O julgamento de Jair Bolsonaro, ex-Presidente do Brasil, entra hoje na sua semana decisiva, com a votação dos cinco juízes do Supremo Tribunal Federal (STF) prevista para se realizar até sexta-feira. O ex-mandatário é acusado de tentativa de golpe de Estado.
O tribunal agendou sessões diárias até ao final da semana para concluir o processo, que na semana anterior foi marcado pelo pedido de condenação de todos os réus por parte do Ministério Público, enquanto a defesa pleiteou a absolvição dos seus clientes.
O colectivo responsável pelo julgamento é composto pelos juízes Alexandre de Moraes, Flávio Dino, Luiz Fux, Cármen Lúcia e Cristiano Zanin. Alexandre de Moraes, o relator do caso e considerado uma figura controversa entre os apoiantes de Bolsonaro, fará o primeiro voto, após apresentar a sua análise dos factos.
O juiz, que já enfrentou sanções por parte dos Estados Unidos, reiterou que não se deixará intimidar e, na abertura do julgamento, afirmou que houve uma tentativa de golpe de Estado que atentou contra as instituições democráticas, visando estabelecer um “estado de excepção”.
Após o voto de Moraes, os restantes juízes seguirão a ordem de antiguidade, sendo Cristiano Zanin o último a votar e responsável por anunciar o resultado final.
Se houver condenações na sexta-feira, está previsto que os juízes discutam a fixação das penas para cada réu. A condenação requer uma maioria de pelo menos três votos, mas a entrada na prisão não será automática, uma vez que ainda existem possibilidades para a apresentação de recursos.
Após a publicação do acórdão, tanto a defesa como a acusação poderão interpor embargos de declaração para corrigir eventuais contradições ou omissões no julgamento. Se a decisão não for unânime, a defesa poderá ainda recorrer através de embargos infringentes, levando a questão ao plenário do STF, que conta com 11 juízes.

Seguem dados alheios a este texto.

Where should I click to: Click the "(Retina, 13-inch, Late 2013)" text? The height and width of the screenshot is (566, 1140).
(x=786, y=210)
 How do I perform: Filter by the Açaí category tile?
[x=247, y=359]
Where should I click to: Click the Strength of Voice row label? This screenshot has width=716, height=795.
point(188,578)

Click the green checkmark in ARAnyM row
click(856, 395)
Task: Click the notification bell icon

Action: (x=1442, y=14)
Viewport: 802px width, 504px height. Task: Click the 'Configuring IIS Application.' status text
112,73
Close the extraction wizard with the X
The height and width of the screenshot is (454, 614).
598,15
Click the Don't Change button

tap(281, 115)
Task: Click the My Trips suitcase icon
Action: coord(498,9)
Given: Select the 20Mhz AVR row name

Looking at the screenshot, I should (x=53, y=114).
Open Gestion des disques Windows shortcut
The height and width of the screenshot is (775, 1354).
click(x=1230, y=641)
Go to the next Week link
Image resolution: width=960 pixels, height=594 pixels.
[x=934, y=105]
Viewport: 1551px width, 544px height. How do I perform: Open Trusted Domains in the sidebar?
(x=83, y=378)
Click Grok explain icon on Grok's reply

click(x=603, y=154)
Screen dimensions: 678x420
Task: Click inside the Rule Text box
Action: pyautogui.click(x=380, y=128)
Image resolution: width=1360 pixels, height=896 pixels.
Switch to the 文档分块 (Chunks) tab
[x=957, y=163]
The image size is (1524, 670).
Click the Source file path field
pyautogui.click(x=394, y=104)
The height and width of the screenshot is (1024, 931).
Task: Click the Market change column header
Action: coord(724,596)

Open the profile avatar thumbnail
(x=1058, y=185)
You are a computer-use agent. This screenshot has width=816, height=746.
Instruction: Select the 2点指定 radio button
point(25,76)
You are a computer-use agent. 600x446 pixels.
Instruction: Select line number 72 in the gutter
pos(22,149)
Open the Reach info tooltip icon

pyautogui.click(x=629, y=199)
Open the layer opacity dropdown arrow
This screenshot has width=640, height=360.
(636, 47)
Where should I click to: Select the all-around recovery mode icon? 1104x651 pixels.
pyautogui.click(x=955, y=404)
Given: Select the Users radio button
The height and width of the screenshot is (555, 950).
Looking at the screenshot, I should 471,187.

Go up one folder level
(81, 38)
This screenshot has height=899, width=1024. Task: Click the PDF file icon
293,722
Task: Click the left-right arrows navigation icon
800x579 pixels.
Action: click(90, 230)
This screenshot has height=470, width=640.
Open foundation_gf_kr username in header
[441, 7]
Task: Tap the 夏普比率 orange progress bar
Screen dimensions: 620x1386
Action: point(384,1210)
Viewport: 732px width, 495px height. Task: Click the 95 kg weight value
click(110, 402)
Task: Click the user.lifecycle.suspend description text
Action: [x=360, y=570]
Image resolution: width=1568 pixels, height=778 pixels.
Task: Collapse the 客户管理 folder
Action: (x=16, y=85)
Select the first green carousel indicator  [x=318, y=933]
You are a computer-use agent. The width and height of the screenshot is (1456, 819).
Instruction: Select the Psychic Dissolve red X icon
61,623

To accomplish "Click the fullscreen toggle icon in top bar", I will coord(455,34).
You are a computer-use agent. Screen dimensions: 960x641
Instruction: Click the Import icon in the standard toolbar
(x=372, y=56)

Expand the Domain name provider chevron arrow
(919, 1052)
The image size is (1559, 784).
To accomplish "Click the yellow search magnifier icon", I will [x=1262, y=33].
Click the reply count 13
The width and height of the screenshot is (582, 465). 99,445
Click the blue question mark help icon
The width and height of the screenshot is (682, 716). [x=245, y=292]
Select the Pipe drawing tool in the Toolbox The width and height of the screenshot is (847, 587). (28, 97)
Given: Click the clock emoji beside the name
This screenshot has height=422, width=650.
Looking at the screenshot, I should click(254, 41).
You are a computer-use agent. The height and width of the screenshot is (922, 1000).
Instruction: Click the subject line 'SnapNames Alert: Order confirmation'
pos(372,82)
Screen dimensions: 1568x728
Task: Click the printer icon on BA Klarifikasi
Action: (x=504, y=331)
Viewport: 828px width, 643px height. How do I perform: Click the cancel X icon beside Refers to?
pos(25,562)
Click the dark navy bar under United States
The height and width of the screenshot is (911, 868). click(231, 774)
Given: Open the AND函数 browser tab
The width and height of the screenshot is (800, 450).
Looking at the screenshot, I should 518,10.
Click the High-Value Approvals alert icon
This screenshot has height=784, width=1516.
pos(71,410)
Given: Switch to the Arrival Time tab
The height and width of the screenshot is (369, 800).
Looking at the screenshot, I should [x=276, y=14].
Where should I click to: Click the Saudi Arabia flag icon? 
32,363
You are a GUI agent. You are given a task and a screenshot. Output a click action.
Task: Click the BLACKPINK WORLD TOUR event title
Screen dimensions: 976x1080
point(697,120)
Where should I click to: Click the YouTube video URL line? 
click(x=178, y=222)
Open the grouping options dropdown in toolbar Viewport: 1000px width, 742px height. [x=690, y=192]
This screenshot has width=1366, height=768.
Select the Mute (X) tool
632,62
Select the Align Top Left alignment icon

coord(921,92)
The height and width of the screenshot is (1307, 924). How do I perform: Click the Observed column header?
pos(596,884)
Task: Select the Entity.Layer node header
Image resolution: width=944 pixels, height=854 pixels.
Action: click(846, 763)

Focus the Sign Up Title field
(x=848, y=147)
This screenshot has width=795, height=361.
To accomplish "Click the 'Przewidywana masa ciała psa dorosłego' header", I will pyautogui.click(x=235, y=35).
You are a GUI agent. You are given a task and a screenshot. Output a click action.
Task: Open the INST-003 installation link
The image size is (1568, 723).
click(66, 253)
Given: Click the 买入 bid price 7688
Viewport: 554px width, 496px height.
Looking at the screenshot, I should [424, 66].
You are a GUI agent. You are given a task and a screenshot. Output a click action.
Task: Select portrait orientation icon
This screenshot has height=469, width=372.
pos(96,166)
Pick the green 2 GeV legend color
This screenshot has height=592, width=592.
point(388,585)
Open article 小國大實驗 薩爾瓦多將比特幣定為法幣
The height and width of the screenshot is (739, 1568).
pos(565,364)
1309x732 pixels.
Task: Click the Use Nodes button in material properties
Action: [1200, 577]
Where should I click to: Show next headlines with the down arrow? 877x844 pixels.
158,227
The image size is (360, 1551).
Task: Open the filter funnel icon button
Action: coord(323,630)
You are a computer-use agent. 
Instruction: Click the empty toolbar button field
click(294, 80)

Esses recursos podem prolongar o processo por várias semanas ou meses. Além disso, existe a possibilidade de que um ou mais juízes solicitem vista do processo, o que exigiria a devolução dos autos ao tribunal no prazo de 90 dias, sem impedir que os restantes juízes efectuem os seus votos.
Para além de Jair Bolsonaro, estão igualmente em julgamento o deputado federal Alexandre Ramagem, o almirante Almir Garnier Santos, antigo comandante da Marinha, e o ex-ministro da Justiça.